WATER levels in a Coniston tarn are so low that volunteers have had to stun fish and move them to a nearby beck to stop them dying.

January to May has been the driest period of weather since 1929, and fish are suffering from a lack of oxygen due to the low levels of water.

Yew Tree Tarn is home to brown trout and salmon which have been threatened by the combination of dry weather and leaks in the dam at the tarn.

Volunteers with the South Lakes Rivers Trust and the Coniston and Crake Partnership have been electrofishing the tarn to stun fish, so they can be moved to nearby Yewdale Beck.“The job we’re doing here is vital,” said Les Higgins, secret-ary of the Coniston and Crake Partnership. “Normally where we’re standing right now is full of water, so you can see how down it is.

“These are wild fish that are native to the Lake District. Once you lose them, you can’t replace them.

“It’s not the first time it’s got this low,” said National Trust ranger Kevin Fairclough, who is helping with the fish rescue.

“Two years ago we almost had to do what we’re doing now, but then within 24 hours we had so much rain that we didn’t need to come out.
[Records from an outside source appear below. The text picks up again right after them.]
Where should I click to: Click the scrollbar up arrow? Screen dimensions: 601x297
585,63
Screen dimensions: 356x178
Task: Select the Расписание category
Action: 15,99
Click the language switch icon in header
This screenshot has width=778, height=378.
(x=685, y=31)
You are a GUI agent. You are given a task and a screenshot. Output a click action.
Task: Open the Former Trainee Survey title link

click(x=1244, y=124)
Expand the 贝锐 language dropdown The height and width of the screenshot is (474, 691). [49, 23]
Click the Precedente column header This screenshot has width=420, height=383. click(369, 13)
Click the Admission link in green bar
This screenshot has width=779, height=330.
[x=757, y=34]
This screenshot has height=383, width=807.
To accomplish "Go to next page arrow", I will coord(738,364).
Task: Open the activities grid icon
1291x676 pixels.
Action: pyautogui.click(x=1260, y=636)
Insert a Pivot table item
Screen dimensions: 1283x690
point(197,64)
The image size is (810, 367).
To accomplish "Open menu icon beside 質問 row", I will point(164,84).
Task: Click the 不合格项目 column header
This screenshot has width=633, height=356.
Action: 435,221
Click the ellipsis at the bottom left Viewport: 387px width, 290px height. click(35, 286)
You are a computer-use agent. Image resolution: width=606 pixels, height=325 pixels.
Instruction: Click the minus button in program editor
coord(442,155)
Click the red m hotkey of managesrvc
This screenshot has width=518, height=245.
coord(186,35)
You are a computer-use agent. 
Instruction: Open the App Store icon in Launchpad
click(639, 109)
This is the first time we’ve had to come this far to save the fish.

“It’s one of these things that happens in a prolonged period of dry weather.

“There haven’t been any fish deaths yet but, with no significant rainfall forecast, the likelihood is that the tarn will drop to critical levels.

“By rescuing the fish now we’re hoping we can repatriate the fish elsewhere to protect their populations.”

Mr Fairclough added that previous attempts to fix the leaks in the dam had been futile because the tarn stood on a faultline.

This means that water naturally leaks away through cracks in the ground.